If You Want Testing For Usability, Reliability and Maintainability, Tell CCHIT
By Mr. HIStalk
I wrote weekly editorials for a boutique industry newsletter for several years, anxious for both audience and income. I learned a lot about coming up with ideas for the weekly grind, trying to be simultaneously opinionated and entertaining in a few hundred words, and not sleeping much because I was working all the time. They’re fun to read as a look back at what was important then (and often still important now).
I wrote this piece in April 2006.
I wrote an Inside Healthcare Computing column in January that lauded the work of the Certification Commission for Healthcare Information Technology (CCHIT). I said then that CCHIT has the clout and objectivity to become the EMR industry’s Consumer Reports. The commission only needs to broaden its emphasis beyond interoperability, functionality, and security to include areas such as patient safety and usability.
The American Hospital Association recently made a similar recommendation, asking CCHIT to evaluate basic EMR product architecture components such as usability, reliability, and maintainability. AHA wants CCHIT to worry less about interoperability between organizations and instead measure how well systems within an organization (clinical ancillary applications, for example) exchange information.
Bravo to AHA on several counts. First, AHA recognizes that CCHIT is the right group at the right time.
Second, AHA understands that RHIOs are like railroad tracks. The best way to crisscross the country is to develop standards and then have teams working from both ends, meeting in the middle twice as fast. CCHIT standards that address data management within the four walls will prepare organizations to feed the data demands that RHIOs will create. As I’ve said before, a RHIO without data-ready members is like TV cable with no programs.
Third, AHA must be listening to its member hospitals, who frankly complain a lot about IT without really helping the situation — buying products with known weaknesses, poorly managing their own implementations, and failing to rally the troops around real workflow changes. AHA is wisely (and maybe contritely) asking for help, making IT a showcase issue.
Lastly, AHA’s request comes at exactly the right time, as litanies of unsuccessful implementations cloud the sunny skies of national electronic hand-holding. Uninformed customers (not necessarily the fault of vendors) play a significant part in this nearly universal failure of products and their users to provide the lofty benefits everyone expects.
CCHIT should be proud of its work so far. This rather amazing de facto endorsement of it as the impartial overseer of a marketplace widely recognized as imperfect is good for both vendors and customers. Vendors can take the money and run today, but an environment in which the highest customer-rated product gets a six or seven on a 10-point scale is not sustainable. The market will either get better, smaller, or both.

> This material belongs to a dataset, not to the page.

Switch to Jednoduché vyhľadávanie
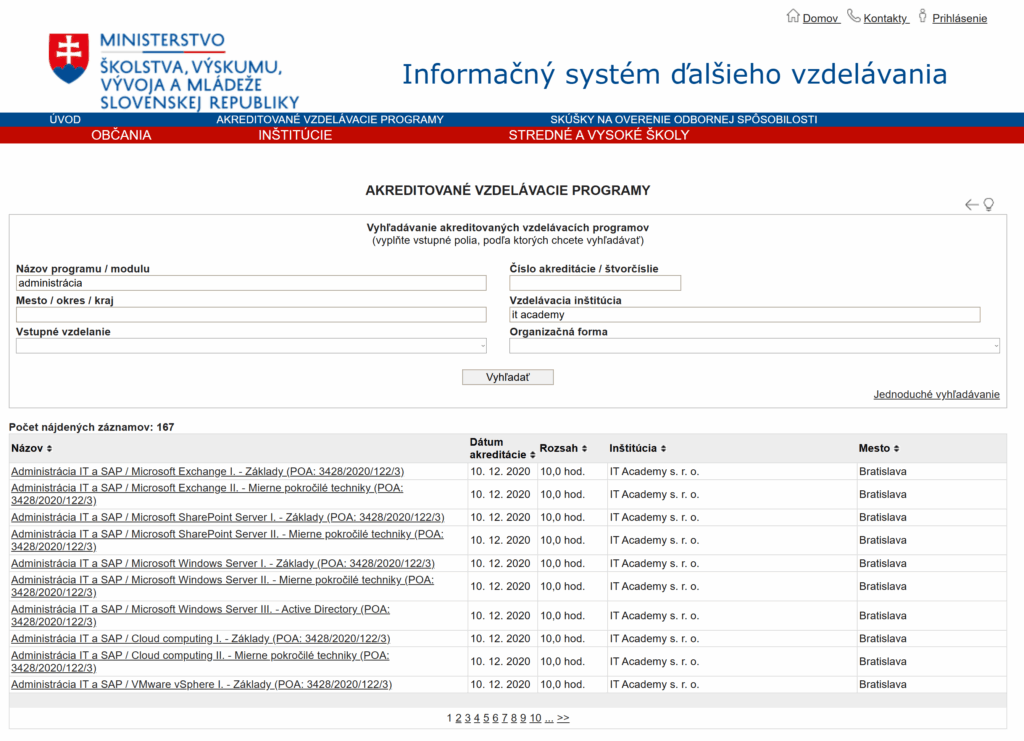 936,395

If you agree with the recommendation that the certification process for inpatient systems should include tests of a product’s usability, reliability, and maintainability, I urge you to write to CCHIT at firstname.lastname@example.org. The more people in the industry that the commissioners hear from, the more likely they’ll take our needs seriously.
I can’t recall a time in health care where any group (government or private) has had so much hope dropped into its lap so quickly. The correct response from the Office of the National Coordinator for Health Information Technology and CCHIT is this: thanks for the vote of confidence, we accept that responsibility. Surely it wouldn’t be that expensive and doesn’t have to take away from the government’s interests.